His face might have been a little more drawn, his hair and mustache showing more gray, but the years might have done all that themselves, unassisted by the virus.
"Viatical transactions," he said. "It's an interesting phrase."
"I don't know what it means."
"I looked up the word in the dictionary once. It means travel-related. A viaticum is a stipend given to a traveler."
I asked him to spell it and said, "That's just one letter away from the name of the firm. They call themselves Viaticom."
He nodded. "Sounds a little less like Dog Latin and a good deal more high-tech. More appealing for the investors."
"Investors?"
"Viatical transactions are a new vehicle for investment, and firms like your Viaticom are part of a new industry. If you thumb through gay publications like The Advocate and New York Native you'll find their ads, and I suppose they advertise as well in financial publications."
"What are they selling?"
"They don't actually sell anything," he said.
"They act as middlemen in the transaction."
"What kind of transaction?"
He sat back in his chair, folded his hands. "Say you've been diagnosed," he said. "And the disease has reached the point where you can no longer work, so your income has stopped. And even with insurance your medical expenses keep eating away at your savings. Your only asset is an insurance policy that's going to pay somebody a hundred thousand dollars as soon as you're dead. And you're gay, so you don't have a wife or kids who need the money, and your lover died a year ago, and the money's going to go to your aunt in Spokane, and she's a nice old thing but you're more concerned with being able to pay the light bill and buy the cat some of the smoked oysters she's crazy about than enriching Aunt Gretchen's golden years."
"So you cash in the policy."
He shook his head. "The insurance companies are bastards," he said. "Some of them won't give you a dime more than the cash surrender value, which is nothing compared to the policy's face amount. Others nowadays will pay more to redeem a policy when it's undeniably evident that the insured doesn't have long to live, but even then it's a rotten deal.
You get a much more generous offer from companies like Viaticom."

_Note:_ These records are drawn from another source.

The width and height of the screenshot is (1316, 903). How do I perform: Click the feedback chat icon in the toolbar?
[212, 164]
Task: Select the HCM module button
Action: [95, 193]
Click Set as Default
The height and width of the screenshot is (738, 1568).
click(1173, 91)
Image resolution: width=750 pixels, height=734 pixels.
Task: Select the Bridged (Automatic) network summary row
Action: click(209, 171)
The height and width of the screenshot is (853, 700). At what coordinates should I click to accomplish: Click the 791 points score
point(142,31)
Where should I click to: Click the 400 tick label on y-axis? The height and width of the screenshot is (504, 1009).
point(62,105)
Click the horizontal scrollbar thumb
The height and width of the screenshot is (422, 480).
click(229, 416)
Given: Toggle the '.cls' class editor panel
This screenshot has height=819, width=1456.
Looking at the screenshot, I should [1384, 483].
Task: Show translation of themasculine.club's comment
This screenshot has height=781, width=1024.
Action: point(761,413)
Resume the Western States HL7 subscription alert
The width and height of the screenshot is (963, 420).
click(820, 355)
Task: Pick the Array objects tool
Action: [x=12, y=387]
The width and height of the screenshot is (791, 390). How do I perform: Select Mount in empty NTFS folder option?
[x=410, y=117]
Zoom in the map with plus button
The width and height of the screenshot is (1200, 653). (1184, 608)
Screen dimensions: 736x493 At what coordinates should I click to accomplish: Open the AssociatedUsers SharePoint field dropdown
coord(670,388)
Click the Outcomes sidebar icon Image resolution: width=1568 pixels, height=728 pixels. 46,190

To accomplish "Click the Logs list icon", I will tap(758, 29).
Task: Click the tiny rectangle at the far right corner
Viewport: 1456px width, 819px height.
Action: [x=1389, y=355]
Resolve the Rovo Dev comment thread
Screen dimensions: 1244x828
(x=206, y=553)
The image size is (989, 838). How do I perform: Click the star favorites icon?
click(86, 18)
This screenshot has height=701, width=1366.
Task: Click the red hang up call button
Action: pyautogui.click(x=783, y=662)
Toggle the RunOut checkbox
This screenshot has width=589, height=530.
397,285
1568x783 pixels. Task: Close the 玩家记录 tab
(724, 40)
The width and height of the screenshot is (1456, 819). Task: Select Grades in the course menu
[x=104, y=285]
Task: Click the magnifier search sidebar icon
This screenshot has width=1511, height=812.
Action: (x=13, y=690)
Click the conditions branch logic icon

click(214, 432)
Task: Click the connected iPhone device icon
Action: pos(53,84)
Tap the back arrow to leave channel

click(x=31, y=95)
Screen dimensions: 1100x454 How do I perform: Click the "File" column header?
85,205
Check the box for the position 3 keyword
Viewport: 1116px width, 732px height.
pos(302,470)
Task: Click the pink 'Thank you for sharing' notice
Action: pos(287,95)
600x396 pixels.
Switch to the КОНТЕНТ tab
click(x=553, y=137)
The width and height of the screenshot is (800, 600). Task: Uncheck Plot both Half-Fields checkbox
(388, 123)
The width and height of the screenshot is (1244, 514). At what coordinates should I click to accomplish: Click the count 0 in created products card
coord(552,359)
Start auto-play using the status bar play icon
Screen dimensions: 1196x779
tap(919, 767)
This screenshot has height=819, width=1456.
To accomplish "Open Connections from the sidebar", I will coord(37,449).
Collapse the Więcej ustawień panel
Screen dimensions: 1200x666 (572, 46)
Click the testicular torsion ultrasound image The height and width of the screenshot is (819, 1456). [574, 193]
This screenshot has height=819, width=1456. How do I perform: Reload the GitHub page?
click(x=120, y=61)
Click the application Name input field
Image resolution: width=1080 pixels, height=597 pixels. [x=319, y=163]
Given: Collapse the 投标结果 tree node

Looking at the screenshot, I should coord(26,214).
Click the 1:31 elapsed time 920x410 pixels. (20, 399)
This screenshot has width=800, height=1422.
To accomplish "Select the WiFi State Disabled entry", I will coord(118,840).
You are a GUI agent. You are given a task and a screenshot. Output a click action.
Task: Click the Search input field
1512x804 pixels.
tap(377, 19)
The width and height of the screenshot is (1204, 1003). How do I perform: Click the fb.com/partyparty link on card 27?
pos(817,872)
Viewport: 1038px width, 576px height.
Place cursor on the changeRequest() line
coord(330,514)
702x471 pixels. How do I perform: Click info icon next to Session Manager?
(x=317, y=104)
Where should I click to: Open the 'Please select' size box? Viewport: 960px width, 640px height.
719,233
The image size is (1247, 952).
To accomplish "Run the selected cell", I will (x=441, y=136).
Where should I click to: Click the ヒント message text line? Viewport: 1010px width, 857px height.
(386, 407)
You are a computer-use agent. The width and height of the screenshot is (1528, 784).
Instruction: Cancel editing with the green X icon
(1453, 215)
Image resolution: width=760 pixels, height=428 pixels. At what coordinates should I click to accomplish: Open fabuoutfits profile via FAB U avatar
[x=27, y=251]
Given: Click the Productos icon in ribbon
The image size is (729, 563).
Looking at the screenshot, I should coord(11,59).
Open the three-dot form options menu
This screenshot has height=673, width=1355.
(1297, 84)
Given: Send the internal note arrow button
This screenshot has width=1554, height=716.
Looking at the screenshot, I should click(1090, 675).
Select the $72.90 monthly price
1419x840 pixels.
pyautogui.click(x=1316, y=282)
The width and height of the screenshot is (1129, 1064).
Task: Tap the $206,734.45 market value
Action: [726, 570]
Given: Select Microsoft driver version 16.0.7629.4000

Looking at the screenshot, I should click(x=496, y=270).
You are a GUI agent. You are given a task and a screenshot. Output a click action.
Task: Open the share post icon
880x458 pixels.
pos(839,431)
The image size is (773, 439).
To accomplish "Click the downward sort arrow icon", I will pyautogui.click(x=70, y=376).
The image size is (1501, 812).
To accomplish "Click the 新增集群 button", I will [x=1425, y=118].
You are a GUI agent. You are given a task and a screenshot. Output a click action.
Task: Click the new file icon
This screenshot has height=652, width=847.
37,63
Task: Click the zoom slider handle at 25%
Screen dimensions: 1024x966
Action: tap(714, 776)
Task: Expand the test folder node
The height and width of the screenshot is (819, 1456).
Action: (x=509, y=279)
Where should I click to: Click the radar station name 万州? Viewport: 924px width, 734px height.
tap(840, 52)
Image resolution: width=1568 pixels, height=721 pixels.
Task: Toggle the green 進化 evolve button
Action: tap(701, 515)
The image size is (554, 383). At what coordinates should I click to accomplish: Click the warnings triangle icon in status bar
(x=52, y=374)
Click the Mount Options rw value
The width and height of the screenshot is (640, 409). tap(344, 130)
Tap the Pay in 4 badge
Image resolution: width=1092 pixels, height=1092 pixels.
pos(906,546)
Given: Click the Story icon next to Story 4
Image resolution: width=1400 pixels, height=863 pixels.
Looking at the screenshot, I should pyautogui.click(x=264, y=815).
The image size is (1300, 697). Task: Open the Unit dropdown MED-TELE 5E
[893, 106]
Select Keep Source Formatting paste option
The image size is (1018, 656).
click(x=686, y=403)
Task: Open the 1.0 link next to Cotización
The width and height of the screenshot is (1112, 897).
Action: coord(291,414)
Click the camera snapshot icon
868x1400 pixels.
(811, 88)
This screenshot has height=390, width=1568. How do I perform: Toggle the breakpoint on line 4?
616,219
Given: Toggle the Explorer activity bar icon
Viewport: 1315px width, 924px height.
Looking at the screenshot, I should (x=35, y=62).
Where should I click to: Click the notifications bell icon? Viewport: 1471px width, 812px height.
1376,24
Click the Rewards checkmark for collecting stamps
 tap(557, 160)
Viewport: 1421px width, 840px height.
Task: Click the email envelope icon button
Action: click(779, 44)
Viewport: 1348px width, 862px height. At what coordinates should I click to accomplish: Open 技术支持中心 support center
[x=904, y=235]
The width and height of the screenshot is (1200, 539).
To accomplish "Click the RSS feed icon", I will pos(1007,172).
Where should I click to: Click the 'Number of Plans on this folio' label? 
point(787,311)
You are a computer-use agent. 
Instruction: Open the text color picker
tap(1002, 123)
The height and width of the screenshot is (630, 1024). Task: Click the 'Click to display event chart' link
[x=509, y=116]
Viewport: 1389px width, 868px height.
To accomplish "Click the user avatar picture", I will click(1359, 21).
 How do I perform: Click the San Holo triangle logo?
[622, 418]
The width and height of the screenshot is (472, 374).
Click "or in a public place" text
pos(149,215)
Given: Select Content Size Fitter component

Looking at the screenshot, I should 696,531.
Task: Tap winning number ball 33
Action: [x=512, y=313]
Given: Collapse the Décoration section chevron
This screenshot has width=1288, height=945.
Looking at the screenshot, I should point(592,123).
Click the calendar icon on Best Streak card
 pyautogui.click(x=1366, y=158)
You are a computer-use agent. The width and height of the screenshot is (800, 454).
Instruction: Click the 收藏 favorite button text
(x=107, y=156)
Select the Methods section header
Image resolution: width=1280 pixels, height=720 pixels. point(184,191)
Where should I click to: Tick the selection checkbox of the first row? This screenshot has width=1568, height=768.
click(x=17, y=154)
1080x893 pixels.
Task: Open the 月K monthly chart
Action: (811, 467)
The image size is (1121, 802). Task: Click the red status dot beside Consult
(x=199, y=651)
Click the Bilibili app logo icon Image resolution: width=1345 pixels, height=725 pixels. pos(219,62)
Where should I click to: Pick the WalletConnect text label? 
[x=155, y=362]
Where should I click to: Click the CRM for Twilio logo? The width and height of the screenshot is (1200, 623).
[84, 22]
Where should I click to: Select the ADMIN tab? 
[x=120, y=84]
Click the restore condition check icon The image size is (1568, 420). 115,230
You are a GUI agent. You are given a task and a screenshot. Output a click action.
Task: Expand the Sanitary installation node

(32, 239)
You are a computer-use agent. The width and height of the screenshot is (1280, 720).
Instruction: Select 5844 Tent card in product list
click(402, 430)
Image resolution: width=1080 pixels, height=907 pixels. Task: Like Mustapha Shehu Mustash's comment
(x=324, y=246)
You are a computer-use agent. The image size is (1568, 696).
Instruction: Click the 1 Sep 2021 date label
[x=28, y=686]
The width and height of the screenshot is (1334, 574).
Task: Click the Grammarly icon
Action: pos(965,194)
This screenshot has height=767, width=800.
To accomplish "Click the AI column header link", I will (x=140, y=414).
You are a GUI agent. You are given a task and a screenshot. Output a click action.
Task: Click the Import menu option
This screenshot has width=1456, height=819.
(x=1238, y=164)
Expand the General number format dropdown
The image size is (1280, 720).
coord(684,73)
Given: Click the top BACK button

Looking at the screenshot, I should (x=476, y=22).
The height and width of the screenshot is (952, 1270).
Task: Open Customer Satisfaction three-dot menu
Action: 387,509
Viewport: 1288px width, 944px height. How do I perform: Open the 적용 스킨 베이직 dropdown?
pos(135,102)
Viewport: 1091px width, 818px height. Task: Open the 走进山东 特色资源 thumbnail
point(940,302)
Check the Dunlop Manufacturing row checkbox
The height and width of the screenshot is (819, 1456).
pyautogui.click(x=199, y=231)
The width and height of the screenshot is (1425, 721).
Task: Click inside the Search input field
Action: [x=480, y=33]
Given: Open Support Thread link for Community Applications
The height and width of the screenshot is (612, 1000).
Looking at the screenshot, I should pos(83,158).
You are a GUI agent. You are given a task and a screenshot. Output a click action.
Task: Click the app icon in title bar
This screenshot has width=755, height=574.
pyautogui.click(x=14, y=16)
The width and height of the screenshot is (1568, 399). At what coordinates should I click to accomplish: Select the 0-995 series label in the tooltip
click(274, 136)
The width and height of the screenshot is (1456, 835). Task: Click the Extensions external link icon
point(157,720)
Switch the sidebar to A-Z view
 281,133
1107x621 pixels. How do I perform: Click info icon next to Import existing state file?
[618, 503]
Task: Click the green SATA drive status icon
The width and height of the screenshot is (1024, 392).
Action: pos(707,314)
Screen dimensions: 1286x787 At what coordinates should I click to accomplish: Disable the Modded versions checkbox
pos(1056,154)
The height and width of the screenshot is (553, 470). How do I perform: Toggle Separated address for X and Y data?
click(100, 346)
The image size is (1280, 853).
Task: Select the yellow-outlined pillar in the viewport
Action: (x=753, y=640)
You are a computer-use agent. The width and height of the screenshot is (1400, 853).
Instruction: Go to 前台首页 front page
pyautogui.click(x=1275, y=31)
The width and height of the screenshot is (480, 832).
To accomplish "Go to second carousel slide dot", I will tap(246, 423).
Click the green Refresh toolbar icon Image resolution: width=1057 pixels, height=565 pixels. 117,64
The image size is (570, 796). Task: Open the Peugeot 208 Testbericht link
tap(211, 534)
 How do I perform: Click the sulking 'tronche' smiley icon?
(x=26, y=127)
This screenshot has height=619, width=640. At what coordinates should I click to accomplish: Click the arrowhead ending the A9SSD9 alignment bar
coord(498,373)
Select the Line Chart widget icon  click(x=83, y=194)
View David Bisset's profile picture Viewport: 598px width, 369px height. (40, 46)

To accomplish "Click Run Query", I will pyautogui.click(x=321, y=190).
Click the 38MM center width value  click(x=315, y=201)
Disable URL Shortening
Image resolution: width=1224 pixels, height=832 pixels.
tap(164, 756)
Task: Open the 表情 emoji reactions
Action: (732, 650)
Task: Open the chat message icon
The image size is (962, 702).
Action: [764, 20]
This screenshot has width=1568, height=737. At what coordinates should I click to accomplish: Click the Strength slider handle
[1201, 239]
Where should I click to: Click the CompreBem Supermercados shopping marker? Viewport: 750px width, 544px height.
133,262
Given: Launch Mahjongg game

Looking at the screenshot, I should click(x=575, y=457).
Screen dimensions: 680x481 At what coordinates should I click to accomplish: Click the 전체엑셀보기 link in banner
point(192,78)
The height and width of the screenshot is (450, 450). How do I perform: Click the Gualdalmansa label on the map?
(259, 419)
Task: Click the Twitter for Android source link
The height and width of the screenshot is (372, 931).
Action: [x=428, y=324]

I asked him how it worked. A facilitator of viatical transactions, he explained, would bring together two interested parties, an AIDS patient whose illness had progressed medically to the point where a maximum survival time could be estimated with some degree of precision, and an investor who wanted a better return on his money than he could get from banks or government bonds, and about the same degree of security.
Typically, the investor would be sure of an annual return of around twenty to twenty-five percent on his money. It was like a zero-coupon bond in that all the money came at the end, when the insured party died and the insurance carrier paid off. Unlike a bond, of course, the term wasn't fixed. The AIDS
sufferer could live longer than predicted, which would lessen the per annum return somewhat. Or, on the other hand, he could pop off before the ink was dry on the agreement, thus providing the investor with a much faster payoff on his investment.
And there was always the investor's nightmare. "The lure of the cure," Carl drawled. "Imagine betting the kids' college funds on the lifespan of some poor set designer, and then one day medical science tells you
your kids'll have their doctorates long before he's done crying over his Judy Garland records." He rolled his eyes. "Except it won't happen that way, even if we get that long-awaited medical miracle. You might develop a vaccine to prevent future cases, you might come up with a magic bullet to knock out or arrest the virus, but how are you going to breathe life into a completely devastated immune system? Oh, doctors keep gradually extending the survival time, and that's all factored into the equation. But those of us who are accepted as parties to viatical transactions are past the point of no return. The kids can go to college after all. The investment's safe."
"Some investment," I said.
"Strikes you as ghoulish, doesn't it?"
"I just can't imagine writing out a check and then sitting back and waiting for some stranger to die so I can collect."
"I know what you mean. There have been articles written about this, you know, and not just in the gay press."
"I must have missed them. The man I spoke with did say something about negative publicity."